I originally moved to ASM out of sheer necessity. I was running RAC and using a woeful product called OCFS – Oracle Clustered Filesystem – to store the data. Performance was bad, weird crashes happened when there was heavy I/O contention, it wasn't pretty. Nice try, Oracle. It's cool that it was an open source project, but eventually it became clear that Oracle was pushing toward ASM as their clustered filesystem of choice. To make a long story short, we tested the crap out of it and ASM came through with flying colors. Performance was outstanding and the servers used a lot less CPU, since ASM bypasses that pesky little filesystem cache thing. In the end, we moved our single instance databases to ASM as well and saw similar results. It's true that, since you give Oracle control of how reads and writes are done, ASM is a very effective global filesystem for RAC. But the real strength of ASM is in the fact that its a filesystem built specifically for Oracle databases. You don't use it to store all your stolen mp3 files (unless you're storing them as blobs in the database, wink), you use it for Oracle datafiles. You give Oracle control of some raw partitions and let it go. And it does a good job. Once you go ASM, you never go back.

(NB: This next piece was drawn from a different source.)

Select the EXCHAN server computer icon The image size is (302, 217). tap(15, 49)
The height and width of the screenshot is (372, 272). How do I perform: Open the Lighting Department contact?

I'm not going to do a sell job on the features of ASM, since I don't work for the sales department at Oracle. Really, the positives for ASM boil down to three key features. 1) It bypasses the filesystem cache, thus going through fewer layers in the read/write process. This increases performance in essentially the same way that raw devices do. 2) It works constantly to eliminate hot spots in your Oracle data. This is something that your typical filesystem doesn't do, since it takes an intimate knowledge of how the particular application (in this case Oracle) is going to use the blocks on disk. Typical filesystems are designed to work equally well with all sorts of applications, while ASM is specialized for Oracle. 3) It works (with Oracle) as a global filesystem. In clustered systems, your filesystem is crucial. It has to be "globally aware" that two processes from different machines might try to modify the same block of data at the same time. That means that global filesystems need to have a "traffic cop" layer of abstraction that prevents data integrity violations. Normally this layer would impact performance to a certain degree. But ASM gives control to Oracle, which has a streamlined set of rules about what process can access a certain block and prevents this performance loss.
So consider using ASM. Even if you don't run RAC, benefits #1 and #2 make it worth your while. Our DBA team has been using it religiously on both RAC and non-RAC systems for years without any problems.